This woman has reduced her hours of work at the support centre. I made it clear to the Taoiseach that this woman gets up early in the morning to go to work but she had to reduce her hours from 39 to 28 per week to get on a housing list. Workers are finding themselves in dire circumstances and must act to get themselves on a housing list. These people now have no hope of getting private rented accommodation because their income is so low and they are at the end of a housing list. She told me she was No. 384 on the list.

That is one situation.

Another situation in Crumlin involves a block of apartments bought by a vulture fund that then issued an eviction notice to all the tenants because major renovations were to take place that would take three to four months. They were down in the office last week and we saw that one of the termination notices was worded wrongly so we will take it to the RTB. As the previous speaker noted, this is just buying time so that these tenants can possibly get other private accommodation, which is very hard to do. It will be practically impossible for those families to get somewhere, but at least we will try to buy them a bit of time and see what happens. If push comes to shove, those families have to decide whether to accept being evicted or stay in these apartments because they have nowhere else to go.

:: REQUIRED WORK ::
**A)** Translate this sentence from the housing speech into Spanish: "She told me she was No. 384 on the list."
**B)** Reproduce the housing speech from "This woman has" to "is one situation.", switching "Taoiseach" to "Minister".

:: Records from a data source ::
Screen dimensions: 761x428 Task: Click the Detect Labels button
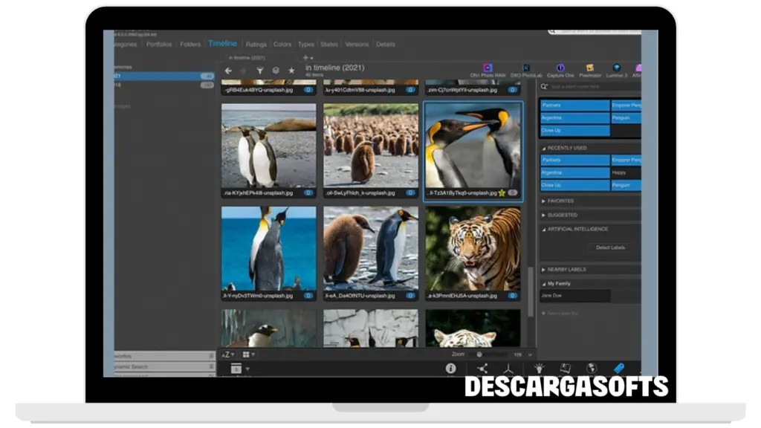pyautogui.click(x=610, y=247)
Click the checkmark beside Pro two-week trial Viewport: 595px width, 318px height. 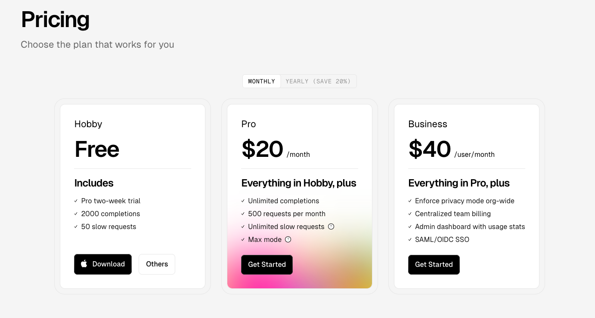click(76, 201)
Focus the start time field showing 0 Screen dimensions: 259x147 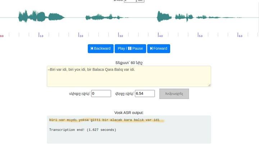101,93
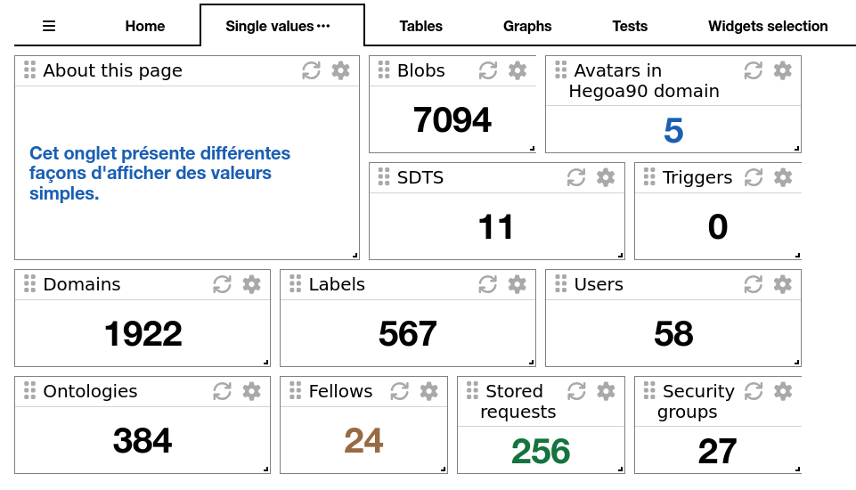Click the Avatars value 5 link

coord(673,131)
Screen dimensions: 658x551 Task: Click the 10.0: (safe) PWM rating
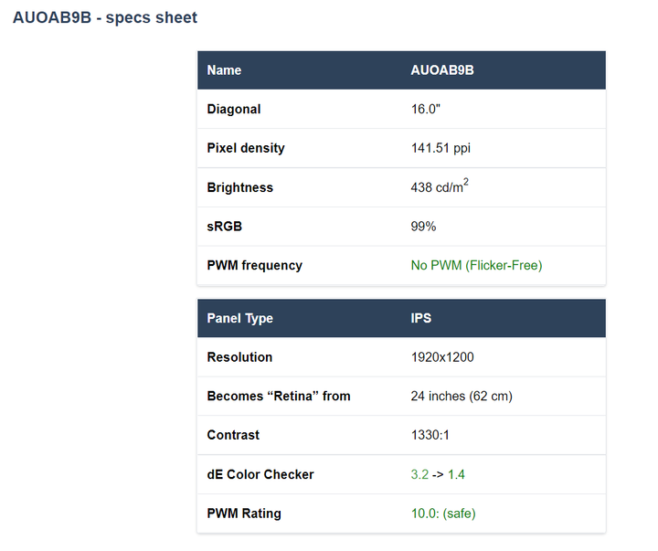coord(443,514)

:: ANSWERS FOR THIS EXERCISE ::
**A)** Me dijo que era la número 384 de la lista.

**B)**
This woman has reduced her hours of work at the support centre. I made it clear to the Minister that this woman gets up early in the morning to go to work but she had to reduce her hours from 39 to 28 per week to get on a housing list. Workers are finding themselves in dire circumstances and must act to get themselves on a housing list. These people now have no hope of getting private rented accommodation because their income is so low and they are at the end of a housing list. She told me she was No. 384 on the list.

That is one situation.